I will re-run it in a few minutes after this last service reset finishes if no go
Thanks


----------



## 502scs (Dec 9, 2015)

15cruzediesel said:


> Next time try a service regen.
> If it completes that then try the def quality test.


Can I do a service regen in the driveway or do I need to be on the road?
I have good MX+ BT and Torque Pro and Gretio


----------



## 15cruzediesel (Sep 30, 2019)

502scs said:


> Can I do a service regen in the driveway or do I need to be on the road?
> I have good MX+ BT and Torque Pro and Gretio


Driveway. Hood up and plenty of ventilation cause it does get hot.


----------



## 502scs (Dec 9, 2015)

15cruzediesel said:


> Driveway.

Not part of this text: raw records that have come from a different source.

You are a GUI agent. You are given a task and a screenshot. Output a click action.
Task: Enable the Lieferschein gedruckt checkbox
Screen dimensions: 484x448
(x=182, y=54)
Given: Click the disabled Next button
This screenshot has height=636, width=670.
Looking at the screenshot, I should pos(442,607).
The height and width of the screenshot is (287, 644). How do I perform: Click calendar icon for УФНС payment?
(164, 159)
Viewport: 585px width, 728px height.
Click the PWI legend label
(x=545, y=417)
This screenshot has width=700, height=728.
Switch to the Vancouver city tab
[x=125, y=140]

Hood up and plenty of ventilation cause it does get hot.


Ok all the above ... Regen complete .. bit of a cool down period then Def said test complete successful.
Still no codes but still warning and count down.
Maybe it will go away on the 10-15 mile drive to dealer ... LOL
Thanks for the help !


----------



## 15cruzediesel (Sep 30, 2019)

502scs said:


> Ok all the above ... Regen complete .. bit of a cool down period then Def said test complete successful.
> Still no codes but still warning and count down.
> Maybe it will go away on the 10-15 mile drive to dealer ... LOL
> Thanks for the help !


It can take a few tries and can be difficult to clear.

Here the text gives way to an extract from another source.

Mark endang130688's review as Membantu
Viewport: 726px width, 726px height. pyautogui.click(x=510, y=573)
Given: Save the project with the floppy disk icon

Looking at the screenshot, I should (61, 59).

I did find this for duramax motors but the emissions are the same.


----------



## BDCCruze (Jul 12, 2017)

502scs said:


> Ok all the above ... Regen complete .. bit of a cool down period then Def said test complete successful.
> Still no codes but still warning and count down.
> Maybe it will go away on the 10-15 mile drive to dealer ... LOL
> Thanks for the help !


I got the countdown of death once after I had an issue with fuel injector. It went away after like 10 miles. Get out on the freeway and put 10-20 miles on it to see if it clears up. These cars love freeway.


----------